Brief:
Each entry below should be returned exactly as is, with the pictures removed.

(Source data)
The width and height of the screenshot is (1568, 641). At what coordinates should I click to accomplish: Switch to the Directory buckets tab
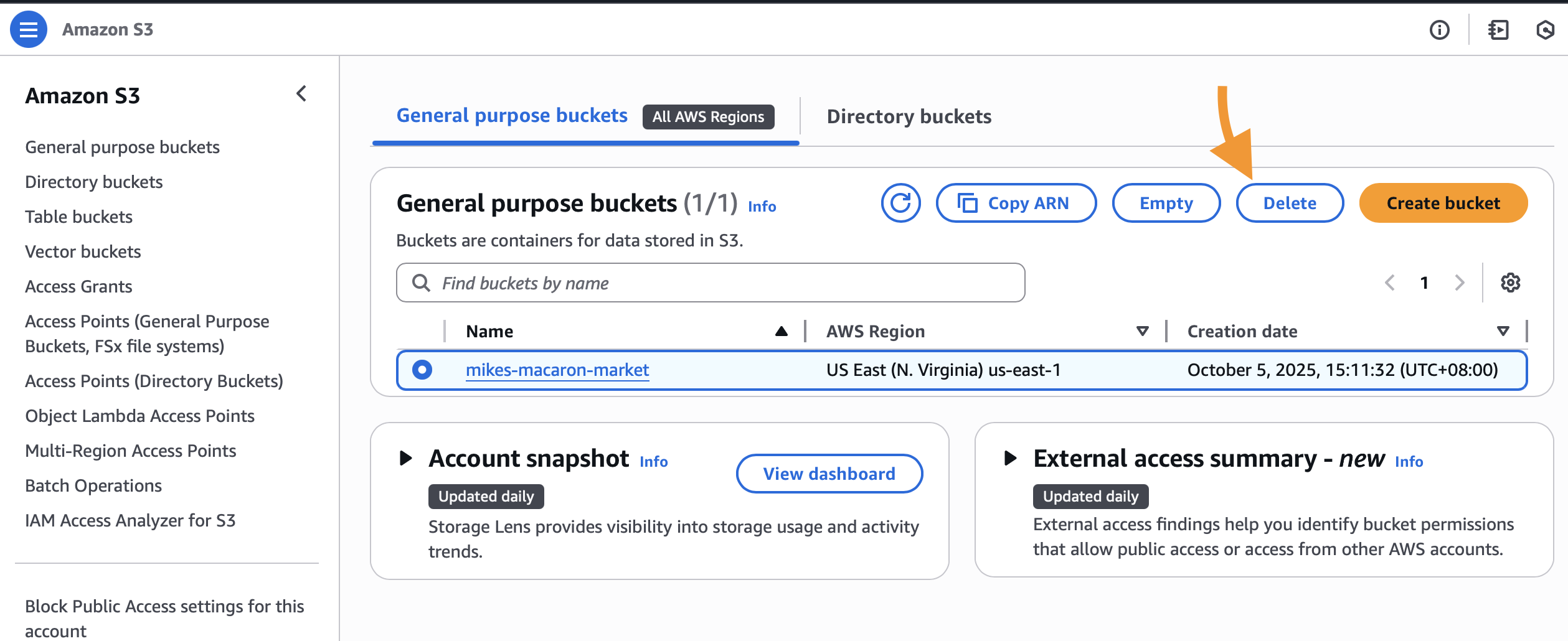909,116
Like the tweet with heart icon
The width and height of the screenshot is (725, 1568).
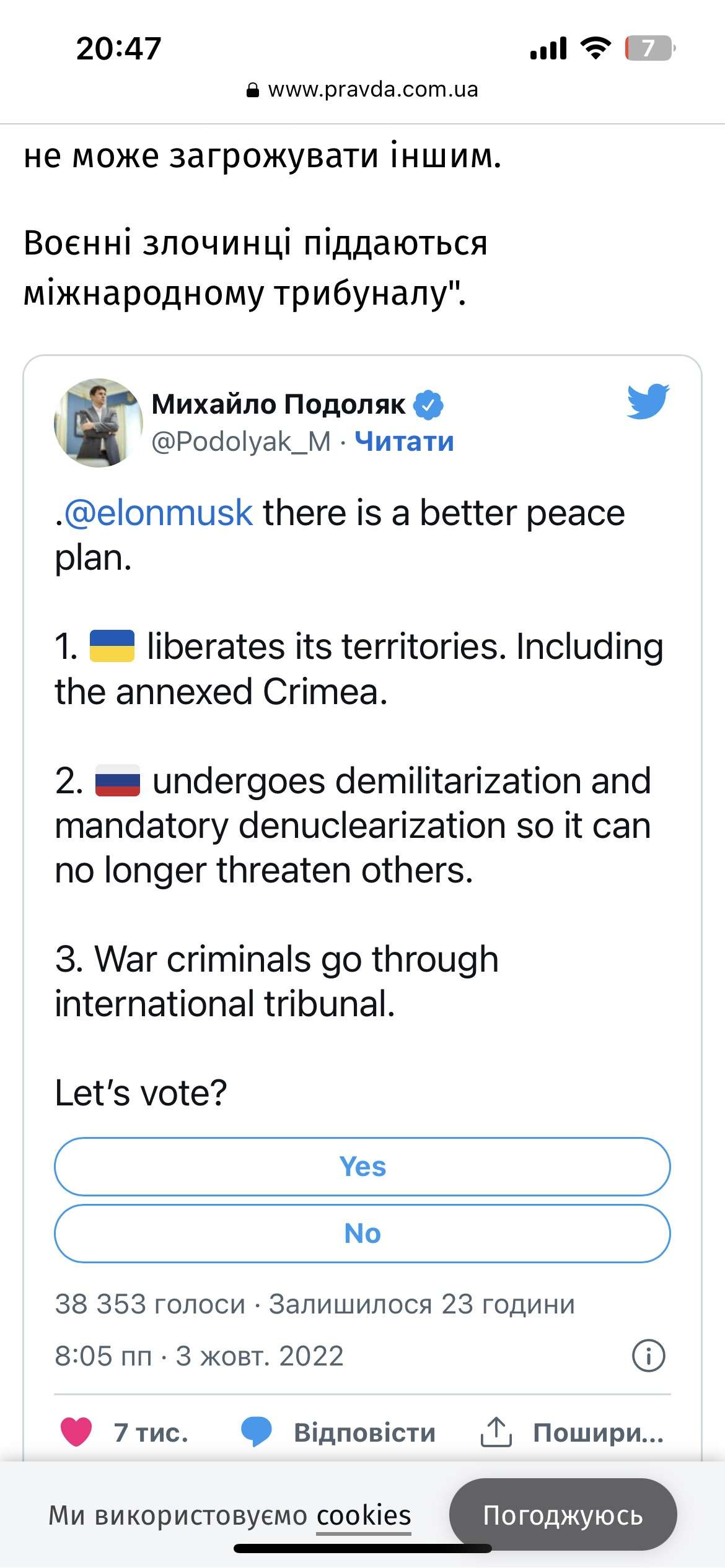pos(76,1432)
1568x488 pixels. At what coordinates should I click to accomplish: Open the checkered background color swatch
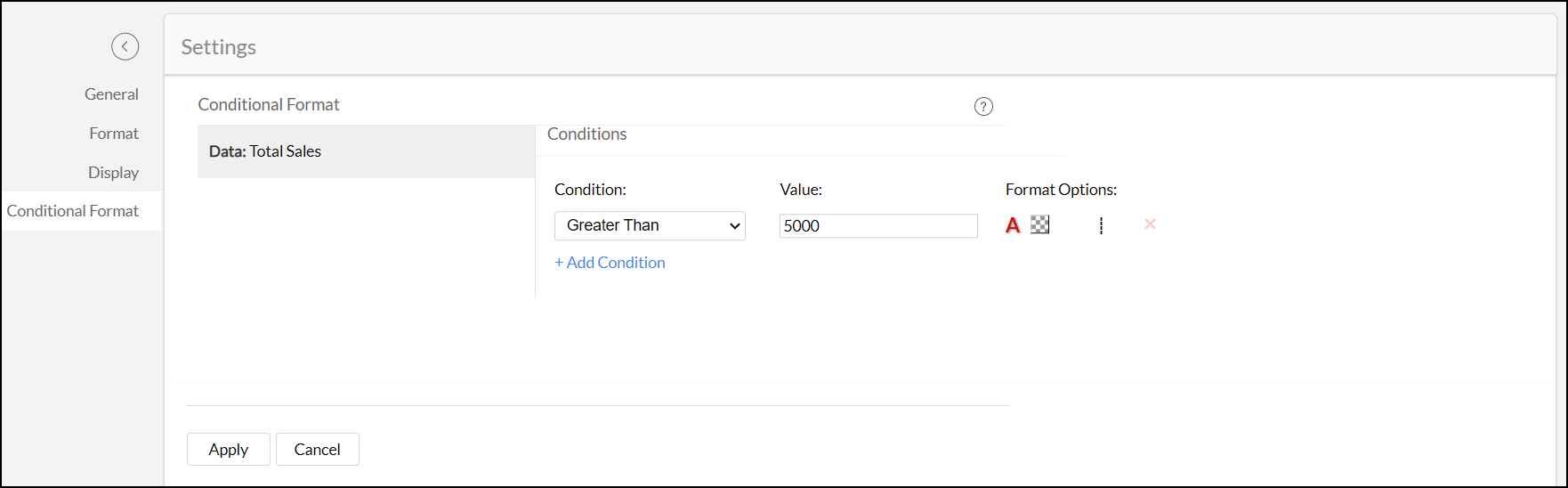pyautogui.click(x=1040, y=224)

Solution for this exercise:
The width and height of the screenshot is (1568, 641). At what coordinates should I click to accomplish: Switch to the Directory buckets tab
909,116
Like the tweet with heart icon
The width and height of the screenshot is (725, 1568).
pos(76,1432)
1568x488 pixels. At what coordinates should I click to accomplish: Open the checkered background color swatch
pyautogui.click(x=1040, y=224)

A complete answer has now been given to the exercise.